Work order: Scan the records beneath this line for the line holding "Algarve (31, 114)" and the line holding "[Wohnung mit Flussblick", then transcribe exactly those two and all lines between.

Given records:
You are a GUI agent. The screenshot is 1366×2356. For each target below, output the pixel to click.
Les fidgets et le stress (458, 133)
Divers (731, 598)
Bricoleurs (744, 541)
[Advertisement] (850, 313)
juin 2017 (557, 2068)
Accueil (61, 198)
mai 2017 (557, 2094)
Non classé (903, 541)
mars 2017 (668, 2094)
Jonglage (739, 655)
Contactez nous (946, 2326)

---

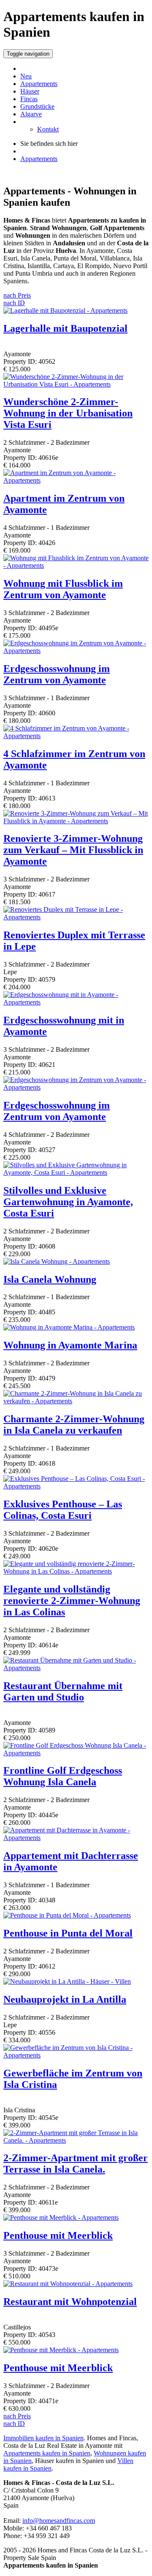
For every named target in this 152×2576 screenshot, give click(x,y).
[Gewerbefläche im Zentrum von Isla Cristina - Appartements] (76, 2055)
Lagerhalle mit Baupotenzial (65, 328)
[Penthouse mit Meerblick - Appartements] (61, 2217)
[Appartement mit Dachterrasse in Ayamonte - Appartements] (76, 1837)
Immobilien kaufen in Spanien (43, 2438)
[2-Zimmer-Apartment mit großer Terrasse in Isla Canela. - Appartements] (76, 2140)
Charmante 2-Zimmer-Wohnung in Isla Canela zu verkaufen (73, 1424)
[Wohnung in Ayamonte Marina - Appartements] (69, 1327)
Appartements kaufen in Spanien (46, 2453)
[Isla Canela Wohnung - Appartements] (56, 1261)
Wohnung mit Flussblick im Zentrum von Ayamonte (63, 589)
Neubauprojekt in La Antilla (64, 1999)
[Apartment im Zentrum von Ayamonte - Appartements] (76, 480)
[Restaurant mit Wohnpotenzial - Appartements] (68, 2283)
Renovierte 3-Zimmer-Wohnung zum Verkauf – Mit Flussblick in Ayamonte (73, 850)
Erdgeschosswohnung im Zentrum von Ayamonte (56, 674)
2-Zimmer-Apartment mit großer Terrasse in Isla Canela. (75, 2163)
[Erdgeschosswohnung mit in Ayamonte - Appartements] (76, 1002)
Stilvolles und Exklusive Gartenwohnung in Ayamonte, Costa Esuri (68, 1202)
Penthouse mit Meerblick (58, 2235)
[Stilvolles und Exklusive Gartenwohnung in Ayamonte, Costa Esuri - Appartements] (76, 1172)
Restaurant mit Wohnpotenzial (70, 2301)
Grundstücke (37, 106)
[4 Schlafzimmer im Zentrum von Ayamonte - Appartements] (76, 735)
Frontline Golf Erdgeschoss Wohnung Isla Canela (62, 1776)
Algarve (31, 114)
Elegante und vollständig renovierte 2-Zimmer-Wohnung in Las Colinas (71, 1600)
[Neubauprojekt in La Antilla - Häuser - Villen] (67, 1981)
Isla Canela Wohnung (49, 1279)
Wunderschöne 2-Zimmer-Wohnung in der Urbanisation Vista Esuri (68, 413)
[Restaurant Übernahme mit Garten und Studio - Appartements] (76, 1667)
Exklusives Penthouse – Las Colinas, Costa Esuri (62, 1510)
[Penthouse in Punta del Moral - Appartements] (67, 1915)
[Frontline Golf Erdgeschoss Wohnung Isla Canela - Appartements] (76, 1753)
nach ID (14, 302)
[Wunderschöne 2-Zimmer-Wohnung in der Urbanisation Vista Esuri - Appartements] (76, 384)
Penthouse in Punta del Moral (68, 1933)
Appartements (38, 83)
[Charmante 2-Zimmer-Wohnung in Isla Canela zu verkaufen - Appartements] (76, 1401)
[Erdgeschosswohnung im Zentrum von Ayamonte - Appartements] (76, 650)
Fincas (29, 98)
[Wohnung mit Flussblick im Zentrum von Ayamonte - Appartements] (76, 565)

---

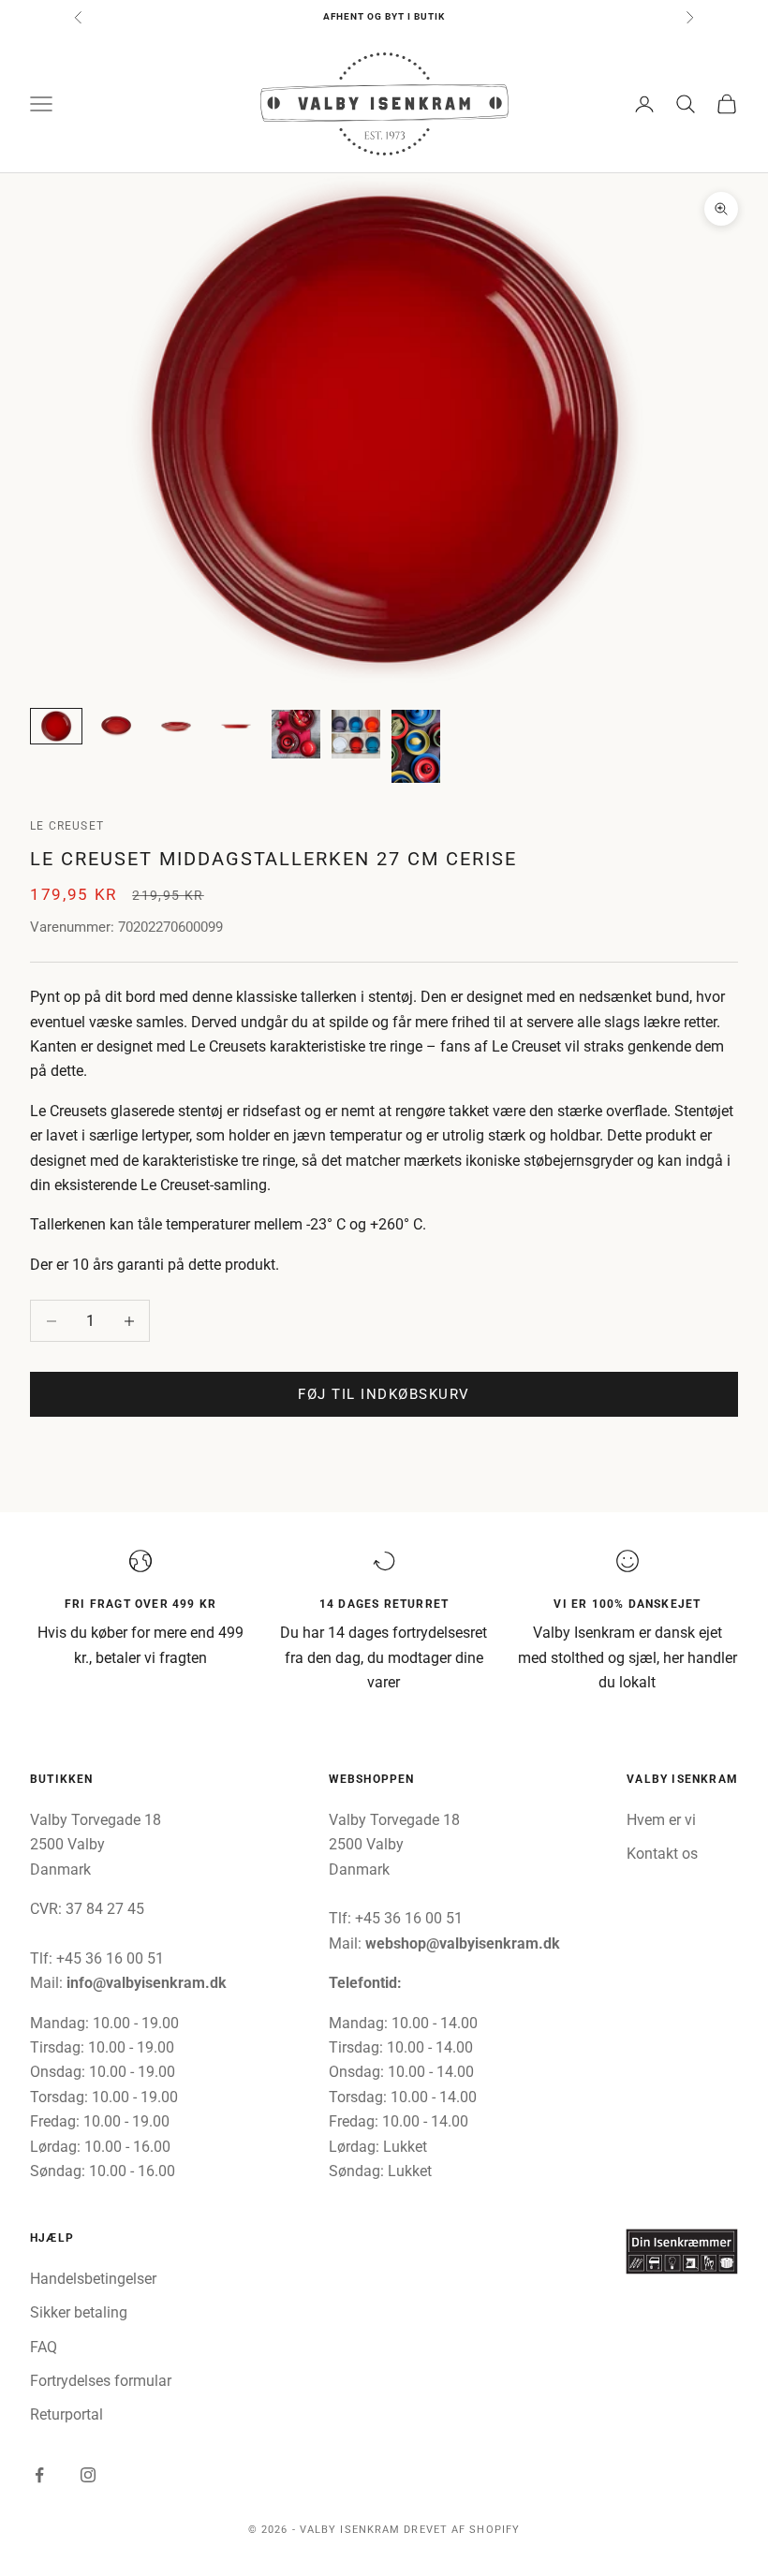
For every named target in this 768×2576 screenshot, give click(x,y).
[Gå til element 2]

Reply to the task:
Algarve (31, 114)
Elegante und vollständig renovierte 2-Zimmer-Wohnung in Las Colinas (71, 1600)
[Neubauprojekt in La Antilla - Häuser - Villen] (67, 1981)
Isla Canela Wohnung (49, 1279)
Wunderschöne 2-Zimmer-Wohnung in der Urbanisation Vista Esuri (68, 413)
[Restaurant Übernahme mit Garten und Studio - Appartements] (76, 1667)
Exklusives Penthouse – Las Colinas, Costa Esuri (62, 1510)
[Penthouse in Punta del Moral - Appartements] (67, 1915)
[Frontline Golf Erdgeschoss Wohnung Isla Canela - Appartements] (76, 1753)
nach ID (14, 302)
[Wunderschöne 2-Zimmer-Wohnung in der Urbanisation Vista Esuri - Appartements] (76, 384)
Penthouse in Punta del Moral (68, 1933)
Appartements (38, 83)
[Charmante 2-Zimmer-Wohnung in Isla Canela zu verkaufen - Appartements] (76, 1401)
[Erdgeschosswohnung im Zentrum von Ayamonte - Appartements] (76, 650)
Fincas (29, 98)
[Wohnung mit Flussblick im Zentrum von Ayamonte - Appartements] (76, 565)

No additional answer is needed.